#### [PROBLEM STATEMENT]
Look through the lines below and extract any with the word "Collapse".

Pixel coordinate grounding data:

# # # #

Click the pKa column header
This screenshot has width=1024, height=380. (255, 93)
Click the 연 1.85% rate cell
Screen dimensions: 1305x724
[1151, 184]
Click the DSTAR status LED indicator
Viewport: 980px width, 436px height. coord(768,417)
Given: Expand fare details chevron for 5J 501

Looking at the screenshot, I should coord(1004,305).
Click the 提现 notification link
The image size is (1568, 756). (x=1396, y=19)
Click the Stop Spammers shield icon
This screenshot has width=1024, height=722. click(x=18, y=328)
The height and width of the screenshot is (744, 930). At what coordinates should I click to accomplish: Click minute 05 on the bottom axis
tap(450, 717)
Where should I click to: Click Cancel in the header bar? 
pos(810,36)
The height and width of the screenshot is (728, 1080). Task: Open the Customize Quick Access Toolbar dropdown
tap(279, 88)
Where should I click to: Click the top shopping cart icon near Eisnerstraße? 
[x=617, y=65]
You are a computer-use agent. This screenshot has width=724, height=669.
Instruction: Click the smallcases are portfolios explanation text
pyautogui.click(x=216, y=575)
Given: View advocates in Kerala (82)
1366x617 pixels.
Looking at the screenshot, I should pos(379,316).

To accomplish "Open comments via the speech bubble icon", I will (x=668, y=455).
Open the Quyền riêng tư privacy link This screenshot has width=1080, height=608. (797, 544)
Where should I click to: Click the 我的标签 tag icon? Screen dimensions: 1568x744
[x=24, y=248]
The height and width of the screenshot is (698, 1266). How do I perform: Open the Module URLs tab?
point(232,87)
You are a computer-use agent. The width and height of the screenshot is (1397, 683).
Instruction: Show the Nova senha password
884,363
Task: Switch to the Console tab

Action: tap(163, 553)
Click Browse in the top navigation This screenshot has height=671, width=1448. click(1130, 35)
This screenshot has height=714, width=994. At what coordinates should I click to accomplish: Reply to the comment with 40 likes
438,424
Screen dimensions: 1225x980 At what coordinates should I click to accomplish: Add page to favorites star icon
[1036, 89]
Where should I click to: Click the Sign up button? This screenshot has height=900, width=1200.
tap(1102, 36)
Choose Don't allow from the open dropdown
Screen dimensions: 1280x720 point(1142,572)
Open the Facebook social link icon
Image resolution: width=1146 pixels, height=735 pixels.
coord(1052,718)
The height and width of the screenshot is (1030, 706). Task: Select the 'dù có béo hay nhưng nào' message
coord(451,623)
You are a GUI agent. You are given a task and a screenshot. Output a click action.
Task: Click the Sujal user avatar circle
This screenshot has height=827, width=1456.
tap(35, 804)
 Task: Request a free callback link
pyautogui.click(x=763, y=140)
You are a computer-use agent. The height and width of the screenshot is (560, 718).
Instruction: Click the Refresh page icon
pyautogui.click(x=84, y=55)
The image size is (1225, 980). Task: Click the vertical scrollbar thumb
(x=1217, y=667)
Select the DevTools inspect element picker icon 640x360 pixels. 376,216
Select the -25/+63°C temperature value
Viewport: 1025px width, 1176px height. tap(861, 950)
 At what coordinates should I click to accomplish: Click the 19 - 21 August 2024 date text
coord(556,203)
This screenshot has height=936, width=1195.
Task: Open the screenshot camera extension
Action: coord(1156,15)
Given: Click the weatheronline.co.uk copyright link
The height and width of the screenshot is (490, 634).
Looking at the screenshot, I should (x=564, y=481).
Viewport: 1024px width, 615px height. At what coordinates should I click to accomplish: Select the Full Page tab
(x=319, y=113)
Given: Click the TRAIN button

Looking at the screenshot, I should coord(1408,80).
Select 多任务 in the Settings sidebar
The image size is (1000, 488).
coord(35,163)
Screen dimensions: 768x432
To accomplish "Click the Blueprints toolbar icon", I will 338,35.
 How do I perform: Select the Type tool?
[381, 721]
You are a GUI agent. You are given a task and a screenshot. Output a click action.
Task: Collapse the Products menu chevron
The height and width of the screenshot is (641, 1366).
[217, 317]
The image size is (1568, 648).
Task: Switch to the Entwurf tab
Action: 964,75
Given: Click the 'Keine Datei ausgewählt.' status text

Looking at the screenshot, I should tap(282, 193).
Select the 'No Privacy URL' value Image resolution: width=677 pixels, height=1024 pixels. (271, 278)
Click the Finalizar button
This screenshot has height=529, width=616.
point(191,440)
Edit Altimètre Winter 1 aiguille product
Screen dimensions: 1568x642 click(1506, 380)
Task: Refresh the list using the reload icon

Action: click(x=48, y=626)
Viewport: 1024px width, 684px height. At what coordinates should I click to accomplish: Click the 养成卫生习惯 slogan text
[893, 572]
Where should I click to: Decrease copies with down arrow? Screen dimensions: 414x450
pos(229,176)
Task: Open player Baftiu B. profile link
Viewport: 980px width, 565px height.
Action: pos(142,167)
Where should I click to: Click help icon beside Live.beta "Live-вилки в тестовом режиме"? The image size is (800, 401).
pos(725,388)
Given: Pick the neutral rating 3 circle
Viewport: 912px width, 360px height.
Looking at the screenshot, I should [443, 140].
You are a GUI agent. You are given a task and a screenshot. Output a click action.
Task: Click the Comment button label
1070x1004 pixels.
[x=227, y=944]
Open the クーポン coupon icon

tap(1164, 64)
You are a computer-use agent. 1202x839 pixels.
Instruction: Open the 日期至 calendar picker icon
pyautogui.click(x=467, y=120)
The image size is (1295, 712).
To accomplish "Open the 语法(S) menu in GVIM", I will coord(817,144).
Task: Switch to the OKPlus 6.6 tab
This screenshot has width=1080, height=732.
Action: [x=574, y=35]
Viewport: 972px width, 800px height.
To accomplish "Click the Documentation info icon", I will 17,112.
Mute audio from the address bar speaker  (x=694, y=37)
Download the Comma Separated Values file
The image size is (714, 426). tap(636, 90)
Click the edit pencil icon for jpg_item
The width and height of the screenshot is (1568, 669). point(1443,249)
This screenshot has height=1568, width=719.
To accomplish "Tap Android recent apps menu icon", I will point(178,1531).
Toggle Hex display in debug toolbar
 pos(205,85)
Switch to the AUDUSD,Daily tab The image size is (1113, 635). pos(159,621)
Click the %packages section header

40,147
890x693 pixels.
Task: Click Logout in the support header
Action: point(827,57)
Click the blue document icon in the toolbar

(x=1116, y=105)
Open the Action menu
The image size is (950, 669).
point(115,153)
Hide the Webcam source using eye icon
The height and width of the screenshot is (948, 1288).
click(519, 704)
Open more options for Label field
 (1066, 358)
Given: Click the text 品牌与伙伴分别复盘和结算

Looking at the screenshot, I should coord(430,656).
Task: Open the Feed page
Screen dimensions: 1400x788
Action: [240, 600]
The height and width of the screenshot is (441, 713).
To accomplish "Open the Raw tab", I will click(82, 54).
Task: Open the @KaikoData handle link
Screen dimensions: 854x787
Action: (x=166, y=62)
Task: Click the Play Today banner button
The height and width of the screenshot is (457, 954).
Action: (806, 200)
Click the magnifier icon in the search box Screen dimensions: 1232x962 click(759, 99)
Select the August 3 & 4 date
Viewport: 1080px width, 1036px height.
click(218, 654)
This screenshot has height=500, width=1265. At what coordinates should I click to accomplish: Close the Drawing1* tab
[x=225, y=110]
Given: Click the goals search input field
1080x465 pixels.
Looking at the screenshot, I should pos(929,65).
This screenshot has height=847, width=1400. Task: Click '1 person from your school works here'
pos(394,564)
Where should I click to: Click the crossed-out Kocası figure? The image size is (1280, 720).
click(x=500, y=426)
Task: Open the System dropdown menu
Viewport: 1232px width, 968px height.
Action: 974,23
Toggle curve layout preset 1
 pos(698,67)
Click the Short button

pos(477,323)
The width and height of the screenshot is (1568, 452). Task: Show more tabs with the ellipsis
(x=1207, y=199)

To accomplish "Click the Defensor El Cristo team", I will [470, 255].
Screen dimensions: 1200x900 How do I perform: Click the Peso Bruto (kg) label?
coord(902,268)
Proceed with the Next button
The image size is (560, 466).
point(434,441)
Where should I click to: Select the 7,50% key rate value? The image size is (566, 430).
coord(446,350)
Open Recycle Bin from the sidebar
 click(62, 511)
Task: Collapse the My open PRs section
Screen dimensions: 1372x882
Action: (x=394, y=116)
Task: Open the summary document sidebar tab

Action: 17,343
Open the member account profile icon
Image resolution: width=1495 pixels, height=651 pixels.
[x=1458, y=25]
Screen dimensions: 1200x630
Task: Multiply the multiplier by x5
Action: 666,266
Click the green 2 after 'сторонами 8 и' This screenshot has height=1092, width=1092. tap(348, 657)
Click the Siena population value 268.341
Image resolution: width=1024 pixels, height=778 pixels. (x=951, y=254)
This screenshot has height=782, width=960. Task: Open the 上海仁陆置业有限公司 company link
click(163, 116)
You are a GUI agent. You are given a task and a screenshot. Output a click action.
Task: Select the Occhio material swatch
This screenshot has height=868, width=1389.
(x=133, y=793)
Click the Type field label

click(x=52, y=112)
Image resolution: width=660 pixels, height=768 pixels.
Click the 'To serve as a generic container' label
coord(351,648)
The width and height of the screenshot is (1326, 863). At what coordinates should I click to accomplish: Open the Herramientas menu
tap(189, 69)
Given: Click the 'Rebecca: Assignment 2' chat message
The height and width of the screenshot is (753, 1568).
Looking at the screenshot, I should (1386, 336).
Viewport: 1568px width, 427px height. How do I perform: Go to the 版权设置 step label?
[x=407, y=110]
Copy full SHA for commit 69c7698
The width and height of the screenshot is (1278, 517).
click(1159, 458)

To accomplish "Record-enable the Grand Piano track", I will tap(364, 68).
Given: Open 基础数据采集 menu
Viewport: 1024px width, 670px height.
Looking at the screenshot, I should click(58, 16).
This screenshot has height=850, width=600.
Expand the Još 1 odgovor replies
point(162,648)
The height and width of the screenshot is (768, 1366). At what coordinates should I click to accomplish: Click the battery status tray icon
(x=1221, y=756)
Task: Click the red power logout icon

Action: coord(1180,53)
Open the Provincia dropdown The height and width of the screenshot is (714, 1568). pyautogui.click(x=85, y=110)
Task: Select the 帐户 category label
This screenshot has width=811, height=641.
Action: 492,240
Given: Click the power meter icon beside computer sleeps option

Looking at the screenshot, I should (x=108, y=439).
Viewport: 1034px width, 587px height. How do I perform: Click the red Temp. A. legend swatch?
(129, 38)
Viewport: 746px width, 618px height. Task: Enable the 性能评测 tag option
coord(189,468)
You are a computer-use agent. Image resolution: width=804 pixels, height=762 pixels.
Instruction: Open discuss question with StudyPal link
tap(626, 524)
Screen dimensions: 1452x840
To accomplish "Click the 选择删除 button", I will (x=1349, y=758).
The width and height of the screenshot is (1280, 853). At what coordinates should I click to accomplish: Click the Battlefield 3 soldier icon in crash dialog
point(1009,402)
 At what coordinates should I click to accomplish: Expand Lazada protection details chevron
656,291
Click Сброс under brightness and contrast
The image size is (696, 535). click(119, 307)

# # # #

#### [ANSWER SECTION]
Task: Collapse the Products menu chevron
Task: Collapse the My open PRs section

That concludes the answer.